It has been a long, hard winter. Utah County has suffered through weeks and weeks of gray skies, intermittent and unpredictable snowfall, icy roads, biting wind, and frozen appendages. Winter has forcefully taken all color and warmth from the county, holding inhabitants prisoner under skies that are the same shade as the enormous snow piles that line the road.

“Spring,” as it has been called, has not been any better. Teasing us with days of warm temperatures and sunny skies followed by bitter, bone-chilling cold and inches (inches! plural!) of snow, spring of 2009 has proven to be a fickle mistress.
It’s about time for the prisoners to strike out against their frosty warden. Here’s how:

1. Two words: aerosol and Freon. Less ozone means less winter.

2. Use reverse psychology on the weather. Buy a bunch of winter clothes and pick up stocks in snowboarding companies. This is especially useful if you have a history of bad luck. Use that to your advantage and make spring come out of hiding.

3. Send threatening letters to Punxsutawney Phil and your local weatherman.

4. Drain Utah Lake, to get rid of the lake effect entirely.

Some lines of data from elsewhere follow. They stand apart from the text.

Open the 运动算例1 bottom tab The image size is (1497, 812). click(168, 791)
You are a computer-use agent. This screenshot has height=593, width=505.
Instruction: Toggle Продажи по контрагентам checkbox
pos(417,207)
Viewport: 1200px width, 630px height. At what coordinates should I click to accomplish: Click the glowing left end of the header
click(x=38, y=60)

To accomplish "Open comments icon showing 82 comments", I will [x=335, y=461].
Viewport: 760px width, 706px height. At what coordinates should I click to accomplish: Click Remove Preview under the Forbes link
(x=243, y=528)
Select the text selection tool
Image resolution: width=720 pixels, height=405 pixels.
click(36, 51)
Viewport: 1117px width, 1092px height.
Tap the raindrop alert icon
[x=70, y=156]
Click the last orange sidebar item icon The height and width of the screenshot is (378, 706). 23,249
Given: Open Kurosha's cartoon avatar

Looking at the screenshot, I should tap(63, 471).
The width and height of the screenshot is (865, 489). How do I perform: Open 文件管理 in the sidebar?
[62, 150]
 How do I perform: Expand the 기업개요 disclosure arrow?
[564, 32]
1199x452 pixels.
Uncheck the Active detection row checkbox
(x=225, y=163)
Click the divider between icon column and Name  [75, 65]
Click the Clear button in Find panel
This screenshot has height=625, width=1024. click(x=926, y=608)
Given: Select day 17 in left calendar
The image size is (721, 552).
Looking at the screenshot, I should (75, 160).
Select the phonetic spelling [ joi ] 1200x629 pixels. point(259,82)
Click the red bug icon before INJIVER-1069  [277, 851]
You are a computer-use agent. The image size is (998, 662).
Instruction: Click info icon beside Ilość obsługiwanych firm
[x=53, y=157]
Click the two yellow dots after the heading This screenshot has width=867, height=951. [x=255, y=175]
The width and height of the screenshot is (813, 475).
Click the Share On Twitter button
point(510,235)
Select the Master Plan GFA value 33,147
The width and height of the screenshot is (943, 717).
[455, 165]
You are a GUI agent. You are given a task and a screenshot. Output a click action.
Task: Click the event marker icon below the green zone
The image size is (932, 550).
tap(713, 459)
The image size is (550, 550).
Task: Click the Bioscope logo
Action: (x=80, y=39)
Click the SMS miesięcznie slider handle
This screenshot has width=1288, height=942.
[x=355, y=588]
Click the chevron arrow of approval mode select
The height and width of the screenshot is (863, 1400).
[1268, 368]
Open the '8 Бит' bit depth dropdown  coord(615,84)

5. Surround yourself with pastels, and create an apocryphal spring for yourself. Turn up the thermostat, record reruns of MTV’s spring break episodes and put them on repeat, and imagine your way to Easter.

6. Stage protests. This is particularly easy, since the weather is everywhere and it doesn’t really matter where you choose to protest its misbehavior.

7. Get your taxes done. It is possible, after all, that the IRS holds spring hostage until they have received enough money.

8. If all else fails, try your hand with the patron saints of good weather: Agricola of Avignon, Fridolin, and Medard of Noyon (according to If Catholicism isn’t your thing, try performing a Shinto dragon dance to promote good weather and a fair harvest. It certainly can’t hurt.